Python Modules, Functions & Lists

These three concepts are where Python stops being a calculator and starts being a real codebase. Modules give your code structure, functions make logic reusable, and lists are how you move batches of records before handing them off to a DataFrame. Without a solid grip on all three, you’ll find yourself copy-pasting logic across files and wondering why debugging takes three times longer than it should.

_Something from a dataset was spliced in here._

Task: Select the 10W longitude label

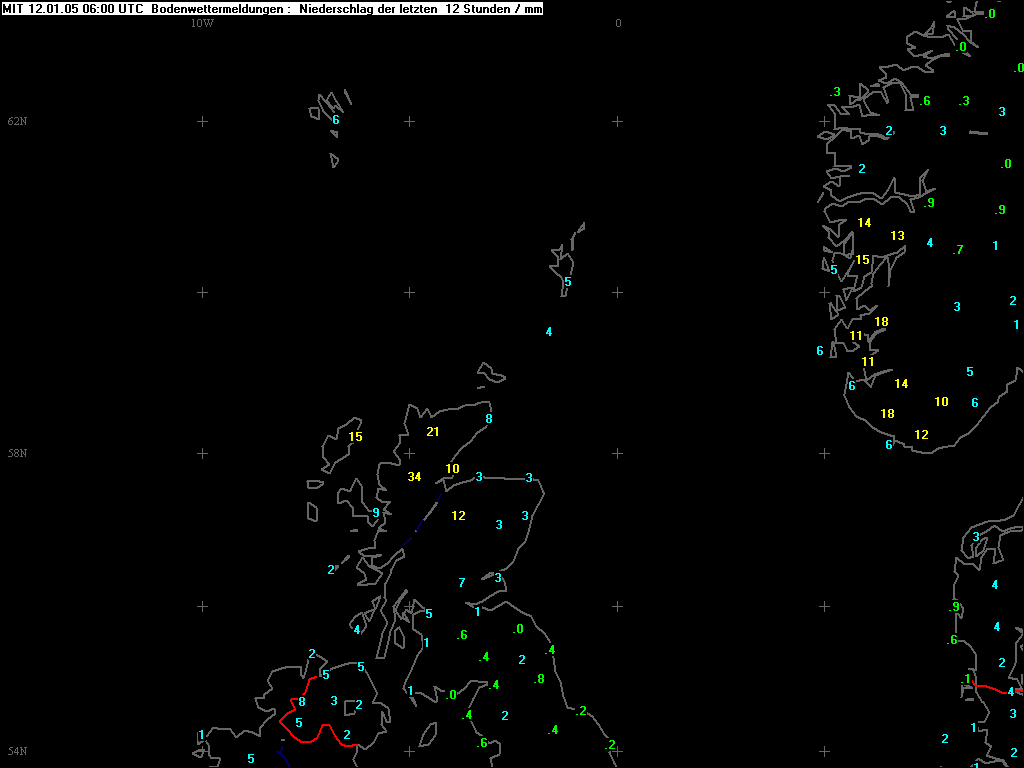Action: (x=202, y=23)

Production ETL pipelines live inside modules (extractors.py, transformers.py). Each transformation is a function with type hints. Data moves through lists first. Get these fundamentals right and everything that follows — classes, decorators, Airflow DAGs — makes much more sense.


Quick Reference

Module Import (Standard Pattern)

# ✅ PREFERRED: Standard library → third-party → local (blank lines between)
import os
import sys
from datetime import datetime
 
import pandas as pd
import requests
 
from my_pipeline import extract_data, load_data

Function with Type Hints

def transform_temperature(celsius: float, target_unit: str = "F") -> float:
    """
    Convert Celsius to Fahrenheit or Kelvin.
    
    Args:
        celsius: Temperature value in Celsius
        target_unit: "F" for Fahrenheit, "K" for Kelvin
        
    Returns:
        Converted temperature as float
        
    Raises:
        ValueError: If target_unit is not recognized
    """
    if target_unit == "F":
        return (celsius * 9/5) + 32
    elif target_unit == "K":
        return celsius + 273.15
    else:
        raise ValueError(f"Unknown unit: {target_unit}")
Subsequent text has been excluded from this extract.